■ PETUNJUK KERJA ■
A) Tuliskan kembali sebagian teks tentang kerugian BMI tanpa perubahan apa pun, mulai dari kata-kata yang memuat "Menurut perhitungan KOBUMI, keseluruhan" dan berhenti setelah "sama yang diucapkan.".
B) Jawab pertanyaan berikut berdasarkan teks tentang kerugian BMI:
(i) Berapa keseluruhan kerugian BMI menurut perhitungan KOBUMI?
(ii) Kapan Mezzo selalu menjanjikan akan memberikan bonus?
(iii) Dari situs mana pernyataan BMI yang menolak disebutkan namanya itu dilansir?

■ TEKS BACAAN ■
◇ ◇ ◇
Menurut perhitungan KOBUMI, keseluruhan kerugian yang diderita oleh BMI sebesar Rp30 miliar yang masuk ke kantor Mezzo Holding.
Para korban sudah beberapa kali mendatangi pihak Mezzo, namun yang mereka terima hanyalah janji-janji belaka. Mezzo selalu menjanjikan akan memberikan bonus dua sampai tiga bulan lagi. Setiap kali mereka mendatangi Mezzo, selalu janji yang sama yang diucapkan.
“Mereka sudah tidak punya hati lagi, bahkan saya sampai mual-mual melihat foto mereka berkipas dengan lembaran dan tumpukan uang. Kami tiap hari berjuang mati-matian membayar utang yang tidak pernah kami nikmati. Ini bukan investasi lagi, ini sudah penipuan,” kata salah seorang BMI yang menolak disebutkan namanya, dilansir dari Kobumi.blogspot.com.
◇ ◇ ◇
■ DATA TERSEDIA ■
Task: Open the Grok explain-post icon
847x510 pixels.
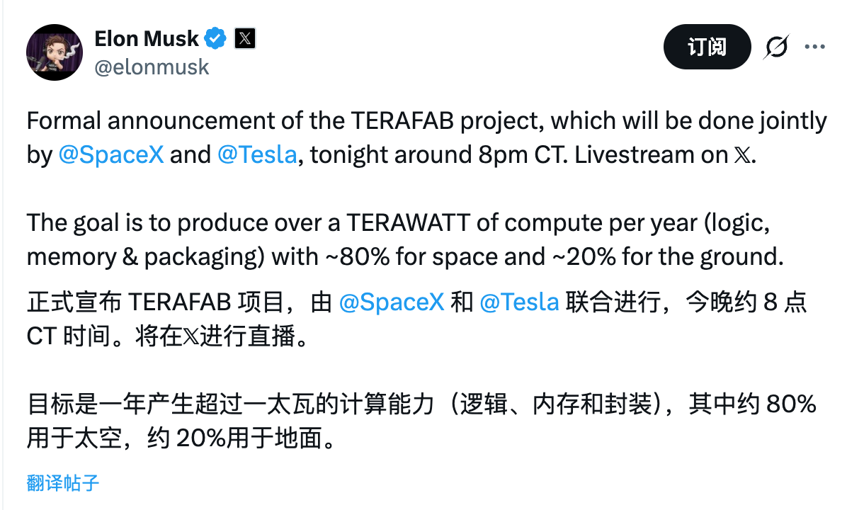Action: 777,47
◇ ◇ ◇
■ PENYELESAIAN LENGKAP ■
A)
Menurut perhitungan KOBUMI, keseluruhan kerugian yang diderita oleh BMI sebesar Rp30 miliar yang masuk ke kantor Mezzo Holding.
Para korban sudah beberapa kali mendatangi pihak Mezzo, namun yang mereka terima hanyalah janji-janji belaka. Mezzo selalu menjanjikan akan memberikan bonus dua sampai tiga bulan lagi. Setiap kali mereka mendatangi Mezzo, selalu janji yang sama yang diucapkan.

B)
(i) Rp30 miliar.
(ii) Dua sampai tiga bulan lagi.
(iii) Kobumi.blogspot.com.